REQUEST 1 —
Can you lay out the listing below as a Markdown table with the columns "Row" and "Line", starting at the line that contains "Where should I" and ending at the end of the listing? Skip blank lines and leave out the pictures.

TEXT SHOWN —
----------------

This is the last week of the Summer CSA! We made it! Thank you to all our fabulous CSA members who have joined us on the journey through this really super challenging summer. I don’t want to sound like a broken record, but it’s been a real doozy. I hope you have enjoyed this chapter of eating locally and seasonally.
You can eat those?!?
Sweet Potato Greens are in the shares this week! I was introduced to sweet potato greens when I worked with community gardens in Memphis, eight years ago. There was a garden in a neighborhood with many immigrant families, including a significant number from west Africa. At that garden, the sweet potato greens were as popular as the tubers. And West Africa isn’t the only place people eat sweet potato greens. (Here’s an authentic recipe from Guinea for sweet potato leaf stew with goat meat) In Korea, the stems are eaten as a vegetable in soups and as a side dish. There are many recipes from the Philippines, as well.
Eat the whole plant!
There are a lot of vegetables that are given short shrift, we eat just one part of a plant and overlooking the rest. Of course, southerners know the importance of the turnip green along with the turnip. We eat green tomatoes as well as red ones. We pickle the watermelon’s rind. Some people ask us especially for the cabbage wrapper leaves. There is an economy of frugality found in southern food traditions. For some reason, sweet potato greens have been left out. I think it is time that changed. Already I am seeing many more search results when I look for recipes and information about eating sweet potato greens than the first time I did a few years ago.
Snake hunting … I mean sweet potato leaf harvesting
We don’t harvest sweet potato greens very often because they are time consuming to pick and they are unfamiliar to many. The sweet potato patch is looking fantastic right now. Hopefully what is going on underground is as good as what we are seeing topside. It is a thick tangle of vines and leaves. All those leaves mean you can’t see the ground when you step. That combined with all the rain we’ve been having sets the stage for some encounters with snakes. We see the most water moccasins in the garden when we’ve had rainy weather. As much as possible, we picked the sweet potato greens from the edges of the patch. We didn’t spot any snakes today. How many snakes spotted us, I couldn’t tell you.

----------------

DATA SUPPLIED —

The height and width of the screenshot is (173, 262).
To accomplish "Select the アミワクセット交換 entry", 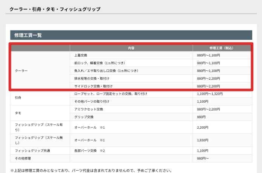I will tap(89, 109).
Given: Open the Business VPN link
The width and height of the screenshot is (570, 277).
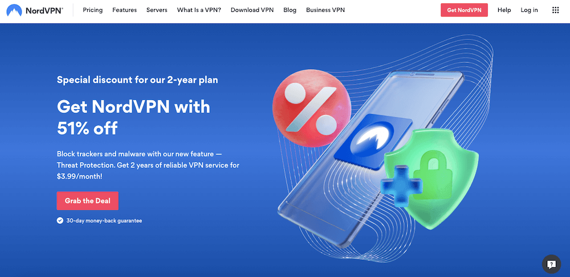Looking at the screenshot, I should 325,10.
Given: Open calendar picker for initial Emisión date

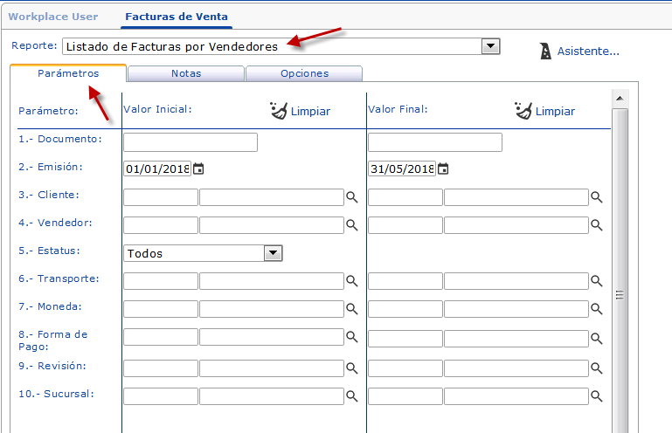Looking at the screenshot, I should click(x=198, y=168).
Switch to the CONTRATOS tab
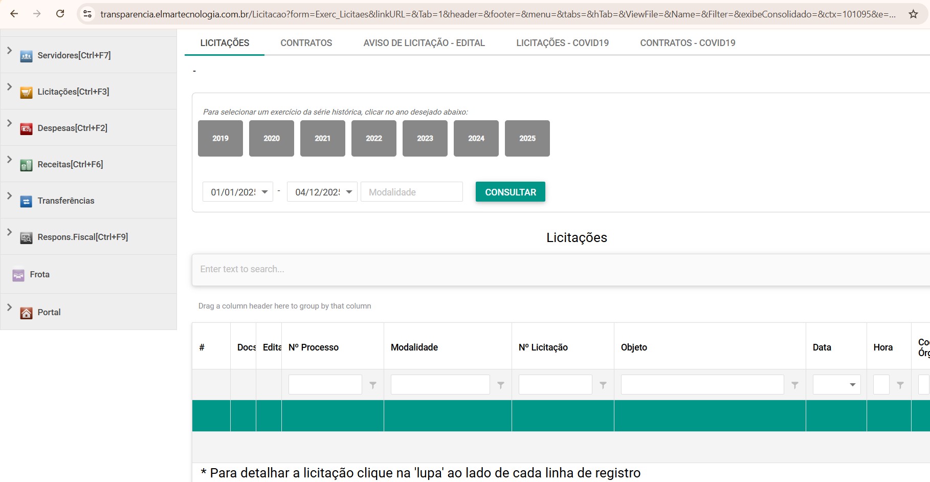The height and width of the screenshot is (482, 930). pos(306,43)
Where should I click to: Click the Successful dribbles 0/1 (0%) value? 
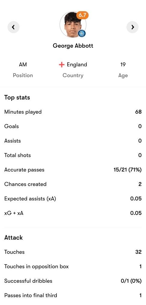131,281

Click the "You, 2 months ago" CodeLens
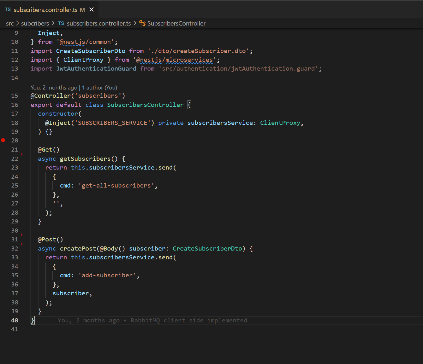click(54, 88)
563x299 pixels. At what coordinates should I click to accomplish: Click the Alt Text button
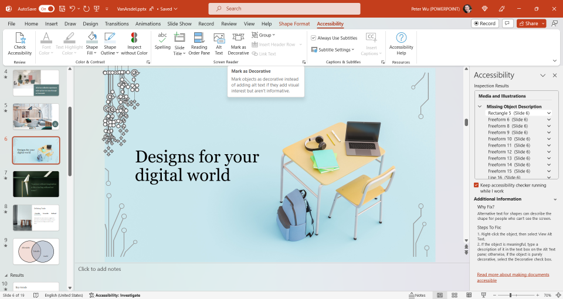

----------------

REQUEST 2 —
Could you transcribe the whole post about the Summer CSA and sweet potato greens, word for word?

WRITTEN SOLUTION 1 —
| Row | Line |
|---|---|
| 1 | Where should I click to: Click the Successful dribbles 0/1 (0%) value?  |
| 2 | 131,281 |
| 3 | Click the "You, 2 months ago" CodeLens |
| 4 | click(54, 88) |
| 5 | 563x299 pixels. At what coordinates should I click to accomplish: Click the Alt Text button |

WRITTEN SOLUTION 2 —
This is the last week of the Summer CSA! We made it! Thank you to all our fabulous CSA members who have joined us on the journey through this really super challenging summer. I don’t want to sound like a broken record, but it’s been a real doozy. I hope you have enjoyed this chapter of eating locally and seasonally.
You can eat those?!?
Sweet Potato Greens are in the shares this week! I was introduced to sweet potato greens when I worked with community gardens in Memphis, eight years ago. There was a garden in a neighborhood with many immigrant families, including a significant number from west Africa. At that garden, the sweet potato greens were as popular as the tubers. And West Africa isn’t the only place people eat sweet potato greens. (Here’s an authentic recipe from Guinea for sweet potato leaf stew with goat meat) In Korea, the stems are eaten as a vegetable in soups and as a side dish. There are many recipes from the Philippines, as well.
Eat the whole plant!
There are a lot of vegetables that are given short shrift, we eat just one part of a plant and overlooking the rest. Of course, southerners know the importance of the turnip green along with the turnip. We eat green tomatoes as well as red ones. We pickle the watermelon’s rind. Some people ask us especially for the cabbage wrapper leaves. There is an economy of frugality found in southern food traditions. For some reason, sweet potato greens have been left out. I think it is time that changed. Already I am seeing many more search results when I look for recipes and information about eating sweet potato greens than the first time I did a few years ago.
Snake hunting … I mean sweet potato leaf harvesting
We don’t harvest sweet potato greens very often because they are time consuming to pick and they are unfamiliar to many. The sweet potato patch is looking fantastic right now. Hopefully what is going on underground is as good as what we are seeing topside. It is a thick tangle of vines and leaves. All those leaves mean you can’t see the ground when you step. That combined with all the rain we’ve been having sets the stage for some encounters with snakes. We see the most water moccasins in the garden when we’ve had rainy weather. As much as possible, we picked the sweet potato greens from the edges of the patch. We didn’t spot any snakes today. How many snakes spotted us, I couldn’t tell you.